Sullinger took the youth back to his high school days by describing a story that changed his life forever.
“What’s the one thing you need to do as an athlete?” asked the rookie forward. “The one thing you need to do is make right decisions. Everything you do is under a microscope. That’s what I’m here to talk about. You have to make the right decisions. Period. Point. Blank. I’m going to take you back to where I made the wrong decisions.
“Sophomore year in high school I thought I was the man. No one could tell me anything. I forgot that without school there is no basketball. I slacked off in my classes and my grades reflected my poor performance. My father was my high school head basketball coach. I had to play for my father. You don’t understand how tough that was. As I’m not doing my class assignments, I think I’m the man. Next thing you know eighth period comes around and the intercom comes on telling me to come to the principal’s office. I’m like, ‘I know I didn’t do anything. I’m denying it all!’ Next thing you know, the athletic director is sitting in the office with the principal and my dad. My dad takes his bifocal glasses off and says, ‘I can’t believe you.’ I’m like, ‘What’s going on? What did I do?’ They had my grades sitting right there: D, D, C, D and an A in art, but then there were more D’s and C’s. My dad said I couldn’t play the next game.”

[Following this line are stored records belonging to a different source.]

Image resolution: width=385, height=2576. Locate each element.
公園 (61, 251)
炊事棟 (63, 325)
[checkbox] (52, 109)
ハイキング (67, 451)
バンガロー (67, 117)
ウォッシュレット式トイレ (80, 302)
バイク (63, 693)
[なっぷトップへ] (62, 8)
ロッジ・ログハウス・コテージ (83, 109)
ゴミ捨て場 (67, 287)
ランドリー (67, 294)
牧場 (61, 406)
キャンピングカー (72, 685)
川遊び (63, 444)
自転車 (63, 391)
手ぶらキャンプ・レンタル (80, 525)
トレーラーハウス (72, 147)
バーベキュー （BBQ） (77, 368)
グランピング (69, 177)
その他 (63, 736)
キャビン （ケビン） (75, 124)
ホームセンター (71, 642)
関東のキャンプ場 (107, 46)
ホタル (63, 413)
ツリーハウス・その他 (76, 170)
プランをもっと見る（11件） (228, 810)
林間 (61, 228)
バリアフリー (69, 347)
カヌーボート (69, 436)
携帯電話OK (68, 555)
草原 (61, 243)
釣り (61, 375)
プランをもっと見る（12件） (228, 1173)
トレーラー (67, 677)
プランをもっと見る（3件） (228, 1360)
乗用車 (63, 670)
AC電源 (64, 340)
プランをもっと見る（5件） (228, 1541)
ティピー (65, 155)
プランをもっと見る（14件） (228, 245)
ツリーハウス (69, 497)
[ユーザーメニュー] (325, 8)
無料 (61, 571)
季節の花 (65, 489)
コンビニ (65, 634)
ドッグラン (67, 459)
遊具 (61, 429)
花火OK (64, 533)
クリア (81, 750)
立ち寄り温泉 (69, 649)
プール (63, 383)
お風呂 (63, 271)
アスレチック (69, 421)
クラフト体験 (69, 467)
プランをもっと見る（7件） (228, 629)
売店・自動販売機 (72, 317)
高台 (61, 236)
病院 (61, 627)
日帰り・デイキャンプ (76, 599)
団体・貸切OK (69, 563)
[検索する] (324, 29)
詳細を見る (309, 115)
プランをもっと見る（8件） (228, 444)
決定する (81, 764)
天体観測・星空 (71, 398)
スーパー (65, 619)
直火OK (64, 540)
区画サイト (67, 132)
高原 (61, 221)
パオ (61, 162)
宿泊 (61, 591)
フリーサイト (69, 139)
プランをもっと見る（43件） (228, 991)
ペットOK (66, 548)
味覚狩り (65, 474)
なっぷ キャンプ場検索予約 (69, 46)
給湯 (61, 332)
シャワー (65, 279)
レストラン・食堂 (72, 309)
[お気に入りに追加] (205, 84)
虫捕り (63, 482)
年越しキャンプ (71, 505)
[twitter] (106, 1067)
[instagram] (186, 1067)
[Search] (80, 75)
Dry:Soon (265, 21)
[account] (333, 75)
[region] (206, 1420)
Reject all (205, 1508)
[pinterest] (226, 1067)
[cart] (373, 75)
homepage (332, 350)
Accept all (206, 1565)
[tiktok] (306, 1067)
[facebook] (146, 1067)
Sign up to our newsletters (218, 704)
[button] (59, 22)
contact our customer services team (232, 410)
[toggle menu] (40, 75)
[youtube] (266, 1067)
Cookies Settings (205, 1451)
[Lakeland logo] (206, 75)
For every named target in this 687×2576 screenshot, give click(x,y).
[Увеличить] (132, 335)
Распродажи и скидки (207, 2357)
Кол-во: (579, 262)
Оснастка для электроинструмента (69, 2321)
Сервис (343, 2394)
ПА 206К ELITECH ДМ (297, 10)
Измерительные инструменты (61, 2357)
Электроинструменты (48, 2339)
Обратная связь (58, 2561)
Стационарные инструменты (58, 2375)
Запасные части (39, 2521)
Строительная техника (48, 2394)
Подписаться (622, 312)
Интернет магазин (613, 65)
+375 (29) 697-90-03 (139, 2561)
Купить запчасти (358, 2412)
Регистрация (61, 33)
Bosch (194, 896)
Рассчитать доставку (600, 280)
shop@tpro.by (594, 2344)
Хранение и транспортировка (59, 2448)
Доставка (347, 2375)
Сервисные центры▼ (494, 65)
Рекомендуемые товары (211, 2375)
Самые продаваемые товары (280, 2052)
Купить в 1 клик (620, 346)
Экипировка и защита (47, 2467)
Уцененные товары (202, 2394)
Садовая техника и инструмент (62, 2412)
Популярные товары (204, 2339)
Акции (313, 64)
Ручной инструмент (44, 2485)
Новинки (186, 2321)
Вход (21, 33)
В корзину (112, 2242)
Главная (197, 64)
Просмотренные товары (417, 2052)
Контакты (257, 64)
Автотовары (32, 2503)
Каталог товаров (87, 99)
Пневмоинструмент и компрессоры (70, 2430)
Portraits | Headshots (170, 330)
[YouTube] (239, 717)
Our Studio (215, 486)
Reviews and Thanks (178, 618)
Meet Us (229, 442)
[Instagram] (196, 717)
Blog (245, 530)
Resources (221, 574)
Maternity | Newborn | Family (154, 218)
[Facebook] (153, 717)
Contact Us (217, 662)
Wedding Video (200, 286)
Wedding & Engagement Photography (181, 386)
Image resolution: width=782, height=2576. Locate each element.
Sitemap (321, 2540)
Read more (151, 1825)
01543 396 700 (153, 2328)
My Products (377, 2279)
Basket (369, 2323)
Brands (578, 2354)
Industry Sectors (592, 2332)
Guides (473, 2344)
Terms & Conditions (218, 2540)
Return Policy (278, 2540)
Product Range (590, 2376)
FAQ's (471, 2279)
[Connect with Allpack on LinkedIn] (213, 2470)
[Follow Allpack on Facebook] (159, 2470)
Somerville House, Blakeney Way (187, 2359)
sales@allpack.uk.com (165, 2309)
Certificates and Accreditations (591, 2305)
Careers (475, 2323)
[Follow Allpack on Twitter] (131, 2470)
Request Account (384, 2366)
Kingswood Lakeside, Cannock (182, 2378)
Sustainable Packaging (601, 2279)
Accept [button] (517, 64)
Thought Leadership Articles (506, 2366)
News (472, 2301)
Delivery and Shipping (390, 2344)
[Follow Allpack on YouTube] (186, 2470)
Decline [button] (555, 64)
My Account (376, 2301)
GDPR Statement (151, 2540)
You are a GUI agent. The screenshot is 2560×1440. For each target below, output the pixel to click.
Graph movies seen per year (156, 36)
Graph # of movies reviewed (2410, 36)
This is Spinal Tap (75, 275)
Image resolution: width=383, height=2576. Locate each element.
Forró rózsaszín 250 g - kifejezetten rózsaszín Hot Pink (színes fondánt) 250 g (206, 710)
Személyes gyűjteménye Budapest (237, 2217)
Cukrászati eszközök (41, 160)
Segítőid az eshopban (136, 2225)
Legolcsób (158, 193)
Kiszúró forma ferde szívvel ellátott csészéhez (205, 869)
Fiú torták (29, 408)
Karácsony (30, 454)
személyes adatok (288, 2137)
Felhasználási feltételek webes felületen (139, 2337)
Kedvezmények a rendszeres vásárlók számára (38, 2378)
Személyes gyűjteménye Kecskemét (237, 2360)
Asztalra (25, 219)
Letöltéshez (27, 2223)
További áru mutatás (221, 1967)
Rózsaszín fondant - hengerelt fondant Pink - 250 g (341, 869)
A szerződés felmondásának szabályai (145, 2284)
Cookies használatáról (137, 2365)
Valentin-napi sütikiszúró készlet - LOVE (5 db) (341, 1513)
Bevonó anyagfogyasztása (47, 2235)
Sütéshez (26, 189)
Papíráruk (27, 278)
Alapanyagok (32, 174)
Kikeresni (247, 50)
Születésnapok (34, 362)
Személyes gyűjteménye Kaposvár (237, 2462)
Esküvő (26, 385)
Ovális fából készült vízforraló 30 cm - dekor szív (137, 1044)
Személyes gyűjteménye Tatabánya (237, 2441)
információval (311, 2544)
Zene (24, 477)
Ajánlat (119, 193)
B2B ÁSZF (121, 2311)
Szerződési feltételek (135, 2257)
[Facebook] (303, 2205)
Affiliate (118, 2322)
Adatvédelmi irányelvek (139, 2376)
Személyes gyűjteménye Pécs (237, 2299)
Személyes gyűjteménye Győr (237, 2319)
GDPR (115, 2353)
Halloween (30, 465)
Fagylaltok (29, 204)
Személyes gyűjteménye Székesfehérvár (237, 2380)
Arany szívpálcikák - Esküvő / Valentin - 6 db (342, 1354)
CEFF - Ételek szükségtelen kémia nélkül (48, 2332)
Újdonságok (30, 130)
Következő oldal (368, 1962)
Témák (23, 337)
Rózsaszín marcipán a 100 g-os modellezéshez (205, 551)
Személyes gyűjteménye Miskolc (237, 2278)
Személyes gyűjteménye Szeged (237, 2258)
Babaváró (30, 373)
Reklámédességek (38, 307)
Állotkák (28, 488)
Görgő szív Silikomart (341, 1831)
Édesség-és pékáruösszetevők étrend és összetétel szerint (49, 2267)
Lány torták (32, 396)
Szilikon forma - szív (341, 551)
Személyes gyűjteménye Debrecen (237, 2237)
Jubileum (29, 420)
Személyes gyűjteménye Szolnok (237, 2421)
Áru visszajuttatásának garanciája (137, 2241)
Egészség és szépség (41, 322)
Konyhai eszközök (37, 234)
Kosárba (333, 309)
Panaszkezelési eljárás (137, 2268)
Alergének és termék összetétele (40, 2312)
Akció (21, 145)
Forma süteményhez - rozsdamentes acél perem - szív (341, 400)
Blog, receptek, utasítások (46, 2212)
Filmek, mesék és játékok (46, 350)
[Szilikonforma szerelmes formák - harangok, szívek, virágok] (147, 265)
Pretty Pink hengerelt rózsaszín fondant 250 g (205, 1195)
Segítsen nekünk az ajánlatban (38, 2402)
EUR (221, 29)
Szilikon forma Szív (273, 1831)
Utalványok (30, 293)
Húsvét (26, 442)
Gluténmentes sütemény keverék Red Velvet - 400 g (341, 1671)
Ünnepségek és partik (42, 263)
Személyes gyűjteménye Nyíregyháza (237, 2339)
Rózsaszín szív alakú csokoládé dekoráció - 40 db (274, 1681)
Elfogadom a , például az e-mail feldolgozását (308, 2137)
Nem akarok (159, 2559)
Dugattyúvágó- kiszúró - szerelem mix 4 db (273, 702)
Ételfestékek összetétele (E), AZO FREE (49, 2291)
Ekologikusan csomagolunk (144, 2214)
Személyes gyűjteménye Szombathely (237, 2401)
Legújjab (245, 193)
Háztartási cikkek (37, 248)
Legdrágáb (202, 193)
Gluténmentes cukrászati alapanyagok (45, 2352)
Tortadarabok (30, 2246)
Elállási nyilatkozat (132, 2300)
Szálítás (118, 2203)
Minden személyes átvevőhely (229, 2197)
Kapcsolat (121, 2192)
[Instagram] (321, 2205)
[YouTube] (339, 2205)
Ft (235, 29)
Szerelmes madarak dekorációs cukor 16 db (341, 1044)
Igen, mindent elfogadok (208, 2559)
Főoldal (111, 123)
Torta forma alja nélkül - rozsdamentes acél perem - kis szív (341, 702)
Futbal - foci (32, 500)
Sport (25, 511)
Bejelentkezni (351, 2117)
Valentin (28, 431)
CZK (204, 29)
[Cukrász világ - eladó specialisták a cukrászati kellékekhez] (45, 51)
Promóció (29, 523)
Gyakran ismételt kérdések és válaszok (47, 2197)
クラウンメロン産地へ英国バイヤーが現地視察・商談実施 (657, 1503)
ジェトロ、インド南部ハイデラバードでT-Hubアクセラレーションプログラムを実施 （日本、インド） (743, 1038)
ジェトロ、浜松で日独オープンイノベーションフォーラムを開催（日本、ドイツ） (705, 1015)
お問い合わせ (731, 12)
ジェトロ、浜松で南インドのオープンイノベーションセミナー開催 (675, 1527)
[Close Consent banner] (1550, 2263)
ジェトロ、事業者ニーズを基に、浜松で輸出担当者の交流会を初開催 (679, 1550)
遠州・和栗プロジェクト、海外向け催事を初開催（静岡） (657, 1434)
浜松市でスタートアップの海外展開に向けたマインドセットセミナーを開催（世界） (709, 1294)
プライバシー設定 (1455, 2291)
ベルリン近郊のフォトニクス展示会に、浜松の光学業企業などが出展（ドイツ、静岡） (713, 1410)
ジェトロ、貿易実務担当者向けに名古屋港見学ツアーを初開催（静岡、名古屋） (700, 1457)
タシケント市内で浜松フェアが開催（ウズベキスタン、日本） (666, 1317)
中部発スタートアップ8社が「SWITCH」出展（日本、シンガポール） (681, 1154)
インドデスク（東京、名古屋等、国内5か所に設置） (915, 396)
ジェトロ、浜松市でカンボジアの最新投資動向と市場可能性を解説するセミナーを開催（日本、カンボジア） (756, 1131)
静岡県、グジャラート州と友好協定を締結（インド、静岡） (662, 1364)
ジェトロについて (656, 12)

Sullinger’s story was already powerful, but he took it to another level as he continued on.
“We were in the District Semis, a few games away from the state championship game. I was sad. I said, ‘Dad you can’t do that.’ He said, ‘Right now I’m not your dad, I’m your coach.’ We get to the game and I’m sitting on the bench. Every media camera was on me. I wasn’t playing in the game but they still were watching my every move. We end up losing the game and all the papers the next day said we lost with me sitting on the bench. That’s where decisions fall back on. You’ve got to make the right decisions. Without that situation right there, I wouldn’t be here right now. From there on, I made the right decisions and now I’m here with you all.”
Those were two influential stories that Collins and Sullinger relayed. There was no doubt that the youth in the crowd absorbed all of the information from those two players relayed. Maybe as a result of this assembly, these students will one day be able to tell a similar story about their lives.